=== Stored items ===

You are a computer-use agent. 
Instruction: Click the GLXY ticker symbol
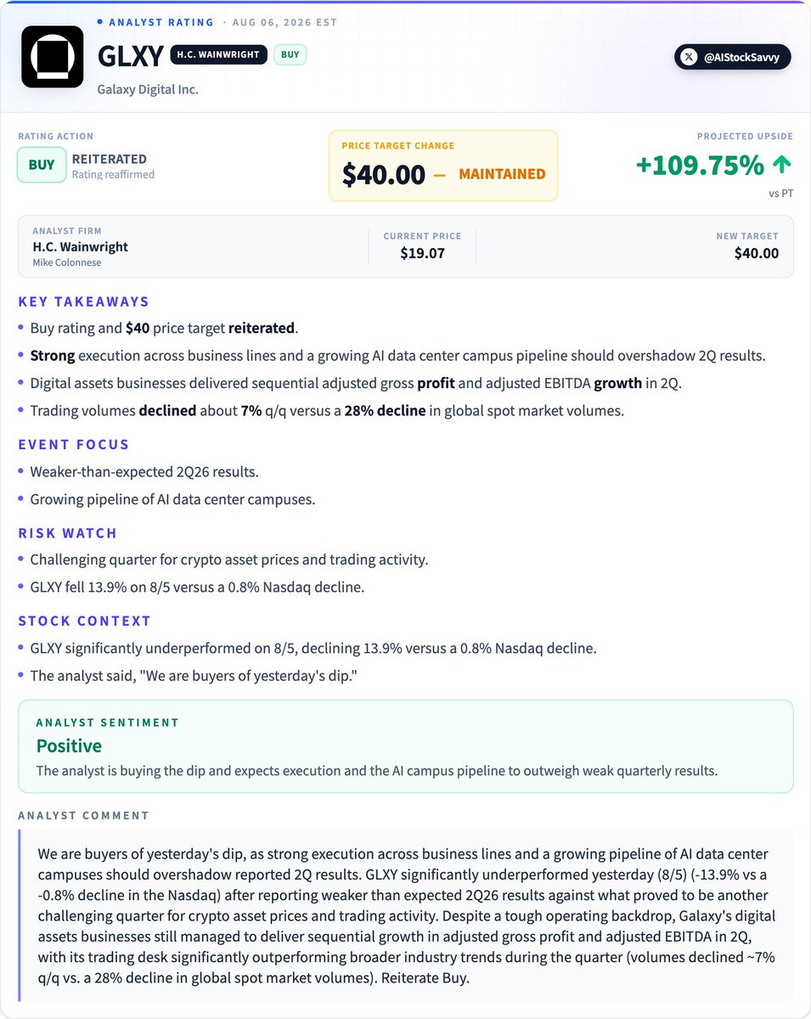(x=130, y=56)
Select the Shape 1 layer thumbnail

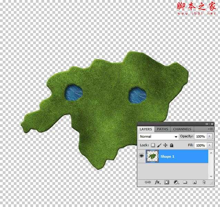tap(152, 156)
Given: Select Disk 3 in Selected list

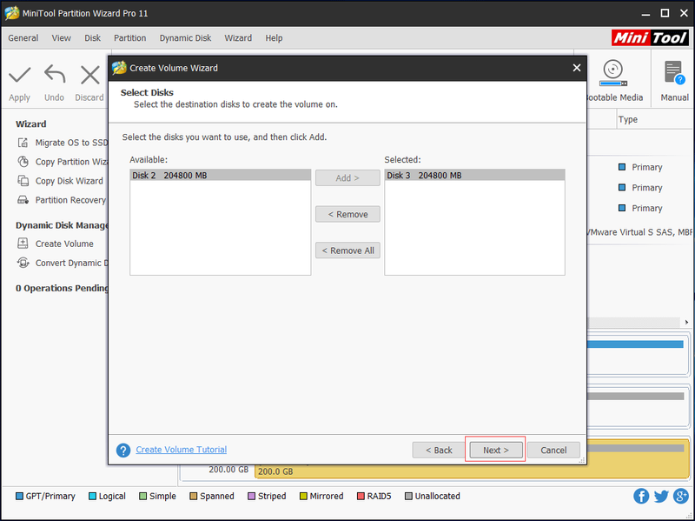Looking at the screenshot, I should [474, 176].
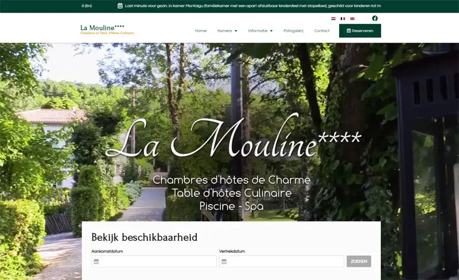459x280 pixels.
Task: Switch language via the Dutch flag icon
Action: [x=333, y=18]
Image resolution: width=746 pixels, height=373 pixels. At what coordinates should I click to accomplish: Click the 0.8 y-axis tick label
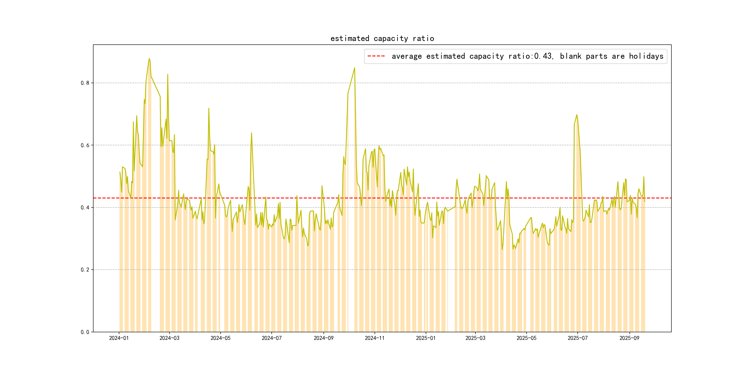tap(85, 83)
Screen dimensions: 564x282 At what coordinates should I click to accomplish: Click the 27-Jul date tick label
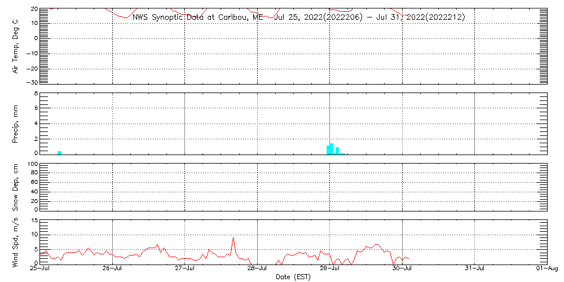184,269
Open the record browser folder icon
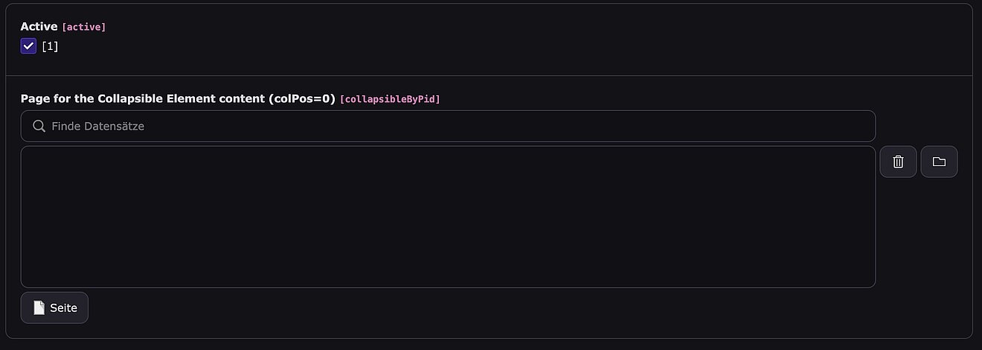 (939, 162)
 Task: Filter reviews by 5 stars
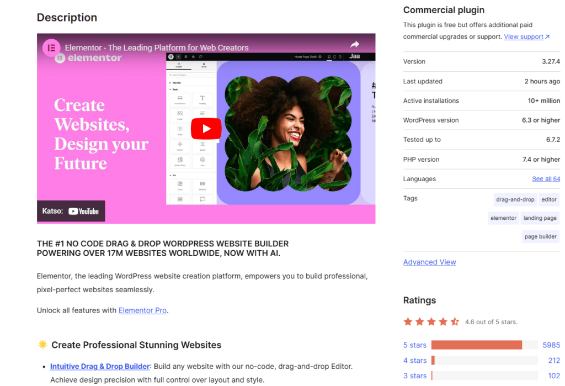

=== Problem details ===
Copy out every line of the records above word for word, leaving out the pictures.

=== Task response ===
You are a computer-use agent. 
Instruction: Click the GLXY ticker symbol
(x=130, y=56)
Select the Shape 1 layer thumbnail

tap(152, 156)
Given: Select Disk 3 in Selected list

Looking at the screenshot, I should [474, 176].
459x280 pixels.
Task: Switch language via the Dutch flag icon
Action: [x=333, y=18]
Image resolution: width=746 pixels, height=373 pixels. At what coordinates should I click to accomplish: Click the 0.8 y-axis tick label
tap(85, 83)
Screen dimensions: 564x282 At what coordinates should I click to accomplish: Click the 27-Jul date tick label
184,269
Open the record browser folder icon
 (939, 162)
 Task: Filter reviews by 5 stars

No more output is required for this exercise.